* Collection entries
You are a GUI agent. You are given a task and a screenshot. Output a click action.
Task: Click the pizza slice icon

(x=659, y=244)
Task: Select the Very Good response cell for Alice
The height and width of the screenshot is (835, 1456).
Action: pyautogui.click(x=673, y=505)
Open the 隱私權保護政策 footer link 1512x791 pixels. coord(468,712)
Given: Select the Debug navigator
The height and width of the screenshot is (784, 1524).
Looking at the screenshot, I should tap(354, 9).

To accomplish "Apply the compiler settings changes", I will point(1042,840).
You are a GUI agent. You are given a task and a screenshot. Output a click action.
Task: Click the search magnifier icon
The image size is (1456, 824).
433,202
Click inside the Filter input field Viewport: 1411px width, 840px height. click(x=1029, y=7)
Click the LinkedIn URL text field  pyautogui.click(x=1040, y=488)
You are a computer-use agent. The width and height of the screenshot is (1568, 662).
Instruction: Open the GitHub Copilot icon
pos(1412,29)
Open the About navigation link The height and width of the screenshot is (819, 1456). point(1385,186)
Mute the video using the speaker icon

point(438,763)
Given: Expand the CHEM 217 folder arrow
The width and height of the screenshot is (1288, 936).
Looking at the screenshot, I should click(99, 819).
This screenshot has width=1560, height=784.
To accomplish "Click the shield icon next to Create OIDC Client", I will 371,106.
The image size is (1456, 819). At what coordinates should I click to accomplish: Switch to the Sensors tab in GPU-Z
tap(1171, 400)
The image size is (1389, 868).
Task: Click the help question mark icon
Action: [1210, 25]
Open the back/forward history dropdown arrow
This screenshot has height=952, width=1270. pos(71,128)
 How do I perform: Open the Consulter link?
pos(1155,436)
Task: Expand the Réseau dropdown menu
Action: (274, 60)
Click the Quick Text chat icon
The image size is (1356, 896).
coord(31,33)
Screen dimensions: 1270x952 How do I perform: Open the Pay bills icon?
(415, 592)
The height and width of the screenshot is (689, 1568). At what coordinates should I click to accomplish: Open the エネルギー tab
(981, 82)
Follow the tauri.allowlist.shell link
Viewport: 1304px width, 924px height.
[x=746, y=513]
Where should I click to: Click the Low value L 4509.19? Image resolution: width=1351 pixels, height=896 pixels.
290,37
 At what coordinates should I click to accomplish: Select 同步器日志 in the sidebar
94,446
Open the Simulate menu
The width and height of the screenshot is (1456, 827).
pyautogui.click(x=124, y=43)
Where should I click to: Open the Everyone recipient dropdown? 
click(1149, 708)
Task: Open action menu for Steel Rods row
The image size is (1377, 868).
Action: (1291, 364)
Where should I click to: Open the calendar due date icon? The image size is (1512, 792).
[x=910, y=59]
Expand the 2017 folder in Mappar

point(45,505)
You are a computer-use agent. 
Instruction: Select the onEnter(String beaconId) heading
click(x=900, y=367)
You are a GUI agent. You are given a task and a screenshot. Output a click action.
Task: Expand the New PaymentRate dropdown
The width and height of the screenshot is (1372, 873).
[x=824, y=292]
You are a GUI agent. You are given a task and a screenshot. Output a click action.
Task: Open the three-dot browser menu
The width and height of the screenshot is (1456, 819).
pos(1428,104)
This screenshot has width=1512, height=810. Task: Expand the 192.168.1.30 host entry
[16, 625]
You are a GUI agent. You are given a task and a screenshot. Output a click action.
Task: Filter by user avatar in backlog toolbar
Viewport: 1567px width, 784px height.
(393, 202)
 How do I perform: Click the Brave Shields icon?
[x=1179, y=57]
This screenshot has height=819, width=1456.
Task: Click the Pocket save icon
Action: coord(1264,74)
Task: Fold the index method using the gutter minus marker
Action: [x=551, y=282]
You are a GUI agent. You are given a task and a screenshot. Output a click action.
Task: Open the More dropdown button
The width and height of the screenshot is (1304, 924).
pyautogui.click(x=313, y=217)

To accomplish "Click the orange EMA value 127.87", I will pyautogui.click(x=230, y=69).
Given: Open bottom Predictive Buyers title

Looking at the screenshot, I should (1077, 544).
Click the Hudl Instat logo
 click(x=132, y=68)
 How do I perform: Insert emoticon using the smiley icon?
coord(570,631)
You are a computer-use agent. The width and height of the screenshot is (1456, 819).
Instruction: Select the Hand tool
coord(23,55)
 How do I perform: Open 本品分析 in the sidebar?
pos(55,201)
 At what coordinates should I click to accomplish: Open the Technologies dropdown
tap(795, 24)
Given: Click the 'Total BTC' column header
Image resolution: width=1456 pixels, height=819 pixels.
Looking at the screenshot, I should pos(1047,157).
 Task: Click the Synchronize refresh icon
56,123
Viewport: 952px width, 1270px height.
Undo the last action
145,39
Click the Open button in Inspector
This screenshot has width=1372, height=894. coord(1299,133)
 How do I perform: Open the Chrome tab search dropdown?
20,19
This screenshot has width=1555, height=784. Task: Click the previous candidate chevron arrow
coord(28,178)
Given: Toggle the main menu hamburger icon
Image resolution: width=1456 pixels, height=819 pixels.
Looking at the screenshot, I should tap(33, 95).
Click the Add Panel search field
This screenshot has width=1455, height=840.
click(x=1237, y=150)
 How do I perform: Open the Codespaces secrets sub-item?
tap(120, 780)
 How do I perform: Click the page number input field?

* Required work
Scan the data above and copy each line containing the word "computer".

* Completed exercise
You are a computer-use agent. The width and height of the screenshot is (1568, 662).
You are a computer-use agent. 
You are a computer-use agent. The width and height of the screenshot is (1456, 819).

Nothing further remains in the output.